Banking pundits have been predicting the demise of brick-and-mortar banking for some time now. The new generation of Millennial customers live in the digital world, and all transactions can be handled by smart handheld devices, right? A number of financial institutions such as Bank of America have started offering inline-only;y banking that actually charges fees for in-branch deposits and other transactions. However, don’t count branch banking as a loss-leader just yet. It seems that branches have just as much value as they always have although the role of branch banking is changing.
According to a new study from Wells Fargo, younger customers are using their handheld devices more than ever, but they are still relying extensively on brick-and-mortar banks. The latest information from Wells Fargo shows that 72 percent of millennials aged 18 to 34 are using mobile banking apps, compared to 50 percent for Generation X (35 to 50 years old), and 19 percent of Baby Boomers (aged 50 and older). However, 63 percent of millennials also use branch banks as opposed to 68 percent of Gen Xers and 69 percent of Boomers.
Like other customers, millennials need in-branch banking products such as loan processing, mortgages, money transfers, and other value-added services. The same study shows that millennials visit branches less frequently – on average, six times each quarter as opposed to seven times per quarter for older customer segments – but they still use bank branches.
To cut overhead, Wells Fargo and other banks are reducing their geographic footprint, closing some bank branches but assessing markets to make sure they “right size” their brick-and-mortar presence. At the same time, banks are getting smarter about adopting new omnichannel marketing strategies to bring the right kind of new business into branch banks. Banks are creating a mash-up of the in-branch and digital experience to improve customer service.

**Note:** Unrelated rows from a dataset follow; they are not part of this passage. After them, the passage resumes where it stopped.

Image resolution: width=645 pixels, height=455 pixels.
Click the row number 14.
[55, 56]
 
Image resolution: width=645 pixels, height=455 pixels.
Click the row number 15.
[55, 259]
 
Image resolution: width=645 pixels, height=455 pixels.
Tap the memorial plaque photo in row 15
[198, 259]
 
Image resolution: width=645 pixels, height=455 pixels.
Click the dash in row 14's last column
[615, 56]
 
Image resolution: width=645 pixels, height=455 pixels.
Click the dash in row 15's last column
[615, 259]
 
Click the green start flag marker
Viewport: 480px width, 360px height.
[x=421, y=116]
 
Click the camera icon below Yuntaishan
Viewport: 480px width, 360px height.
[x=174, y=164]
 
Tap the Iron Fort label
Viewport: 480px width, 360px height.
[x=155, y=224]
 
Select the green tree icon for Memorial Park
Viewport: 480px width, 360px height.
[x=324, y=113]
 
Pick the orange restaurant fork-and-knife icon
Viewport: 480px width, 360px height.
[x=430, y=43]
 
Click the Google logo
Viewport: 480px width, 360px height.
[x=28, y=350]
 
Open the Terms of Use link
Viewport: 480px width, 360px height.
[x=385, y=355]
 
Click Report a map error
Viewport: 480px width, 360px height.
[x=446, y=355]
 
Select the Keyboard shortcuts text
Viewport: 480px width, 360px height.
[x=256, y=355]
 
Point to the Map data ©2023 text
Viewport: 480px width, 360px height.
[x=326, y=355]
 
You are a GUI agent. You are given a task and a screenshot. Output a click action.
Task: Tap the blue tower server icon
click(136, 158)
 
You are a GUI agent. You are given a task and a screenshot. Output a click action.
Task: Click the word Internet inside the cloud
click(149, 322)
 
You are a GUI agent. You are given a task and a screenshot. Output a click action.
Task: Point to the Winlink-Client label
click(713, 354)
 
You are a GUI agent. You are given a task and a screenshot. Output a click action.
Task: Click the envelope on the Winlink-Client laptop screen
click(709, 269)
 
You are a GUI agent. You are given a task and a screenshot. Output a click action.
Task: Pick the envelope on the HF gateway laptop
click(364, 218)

Bank products can be complex, and most customers are uncomfortable working through complex transactions online. Electronic bill pay and mobile bank deposits is one thing; negotiating a used car loan or line of credit is another matter. More banks are initiating online interaction or video-enabled chat so customers can talk to a bank representative over a digital link. It’s still not the same experience as sitting across the desk from your banker and closing the deal with a handshake.
To promote more of an omnichannel customer experience that brings together digital and physical banking, banks and credit unions are adopting new strategies:
New marketing centers – Some banks are changing the look and feel of their branch banks, turning them into retail showrooms to highlight banking products. These hubs offer banking services with video links to financial specialists. There also are “pop up” branches and video tellers to provide a new kind of branch banking experience blending technology and personal service.
A converged banking experience – Banks and credit unions also are combining online and in-branch transactions. For example, a customer can start a loan application online and then make an appointment with a banker to review and sign the paperwork. A number of credit unions are partnering with other companies to offer custom shopping services for new and used cars; the credit union handles the car loan and the partner finds the perfect car. Customers are able to manage their money through any channel, e.g. by making loan payments online, by check, or in person.
So the hype about the demise of the brick-and-mortar bank is just that, hype. It seems that brick-and-mortar banking will be with us for some time to come, but how those branches operate and how they serve customers is going to change to optimize the new digital banking experience.